┌──

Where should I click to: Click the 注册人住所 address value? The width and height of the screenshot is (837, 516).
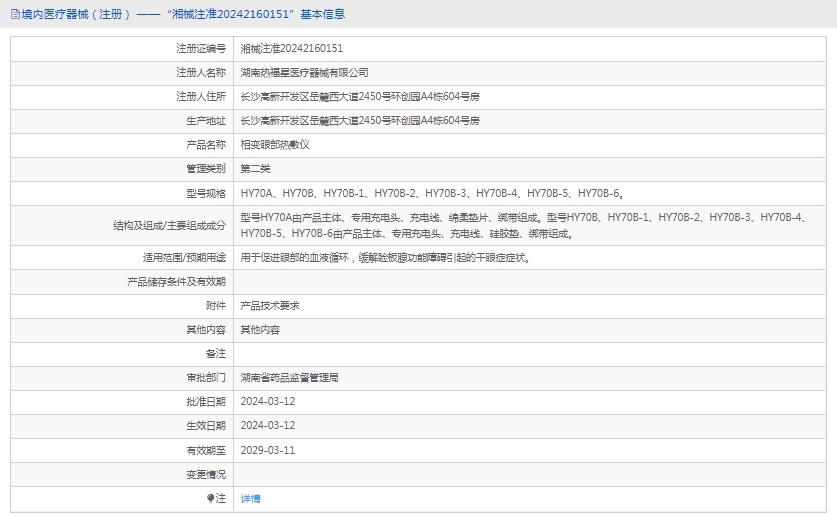click(360, 96)
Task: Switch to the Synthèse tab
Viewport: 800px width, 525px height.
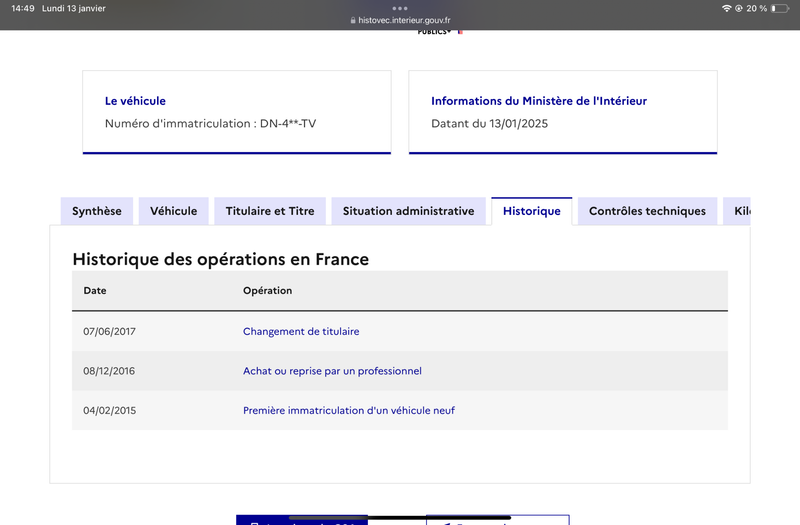Action: pos(97,211)
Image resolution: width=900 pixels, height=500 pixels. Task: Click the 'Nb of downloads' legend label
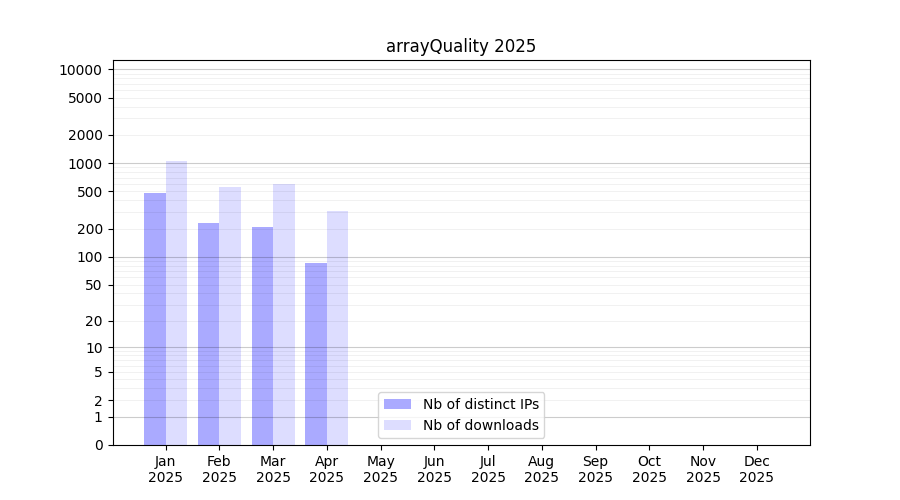pos(480,425)
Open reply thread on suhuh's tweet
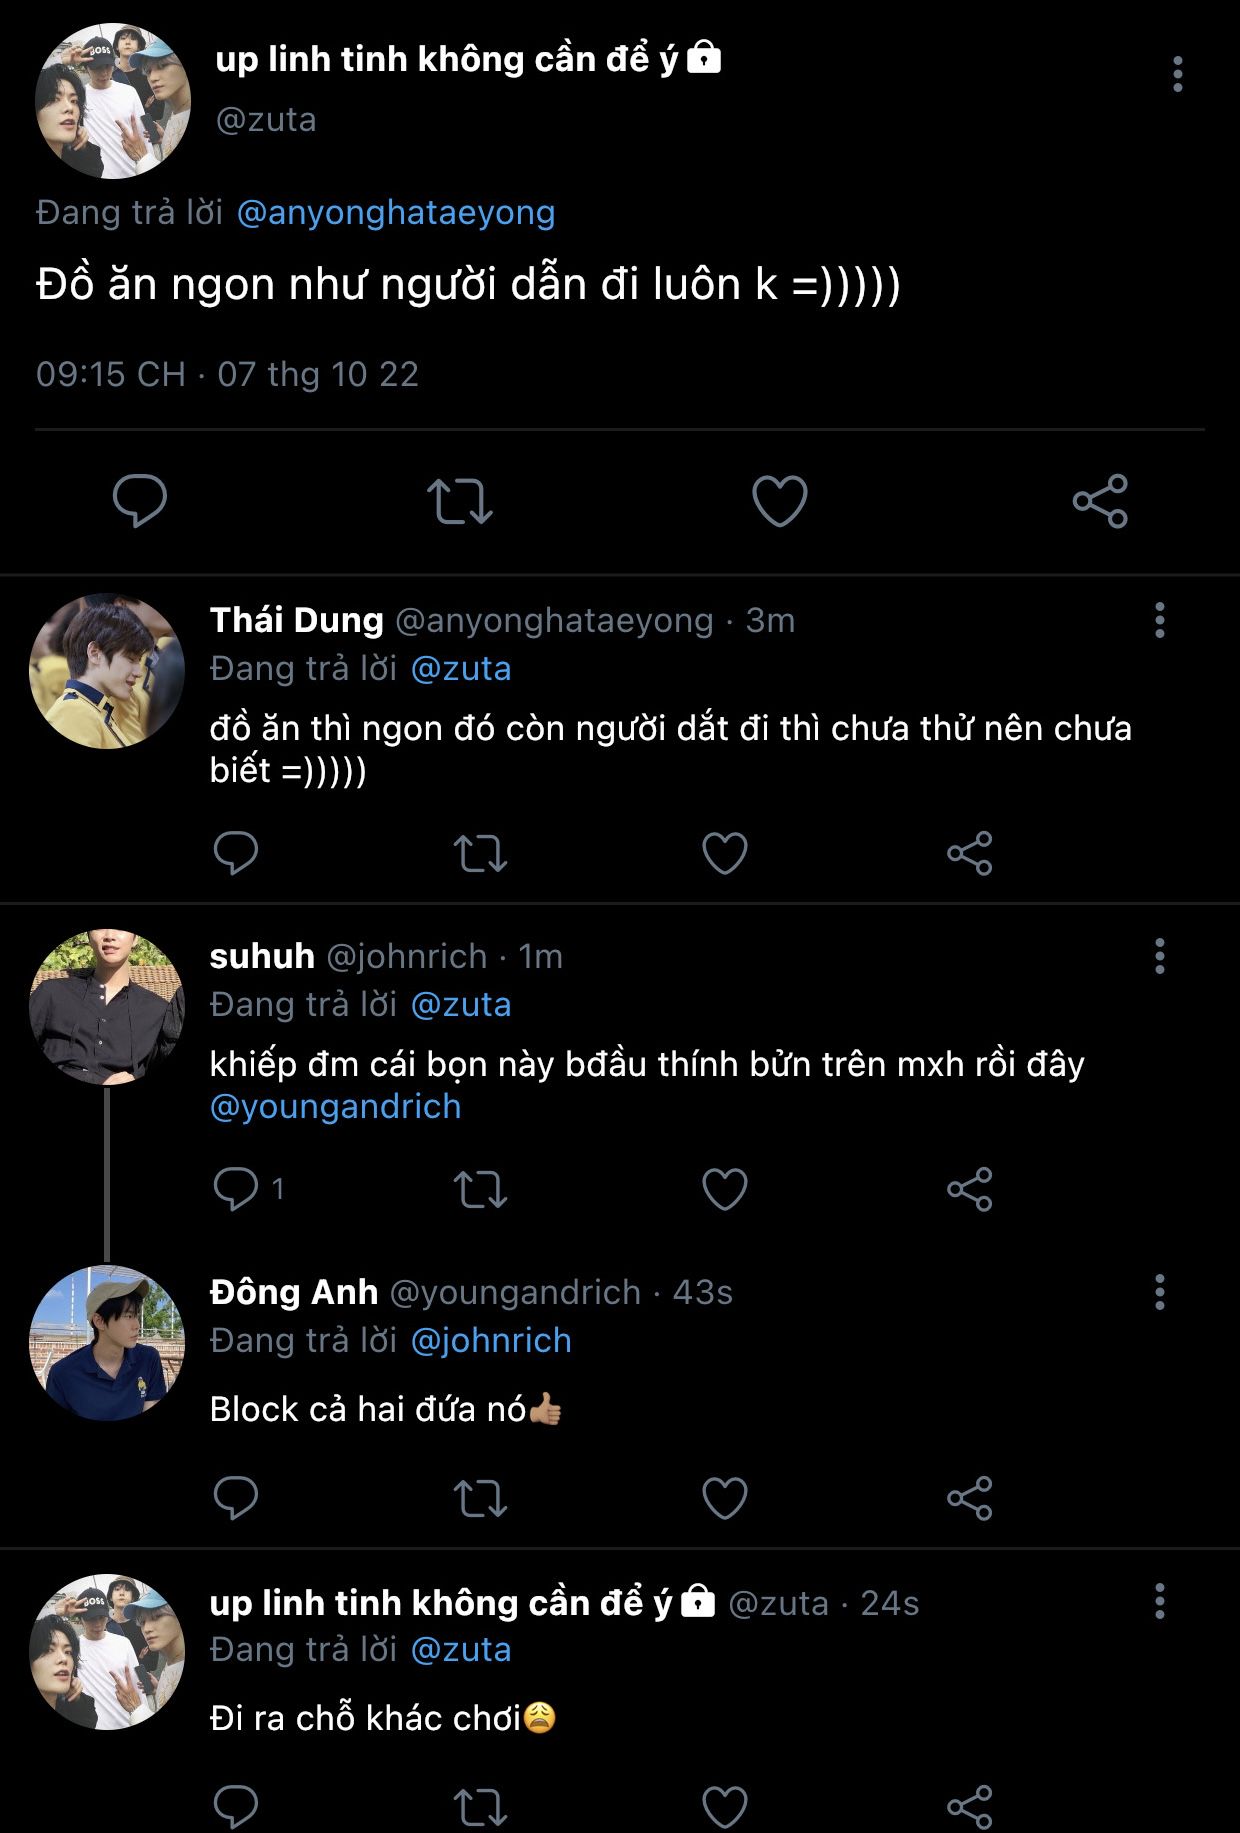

└──

Restate all the material verbatim; omit every picture.

Where should I click to: Click the 注册人住所 address value? The width and height of the screenshot is (837, 516).
click(360, 96)
Task: Switch to the Synthèse tab
Viewport: 800px width, 525px height.
Action: pos(97,211)
Image resolution: width=900 pixels, height=500 pixels. Task: Click the 'Nb of downloads' legend label
pos(480,425)
Open reply thread on suhuh's tweet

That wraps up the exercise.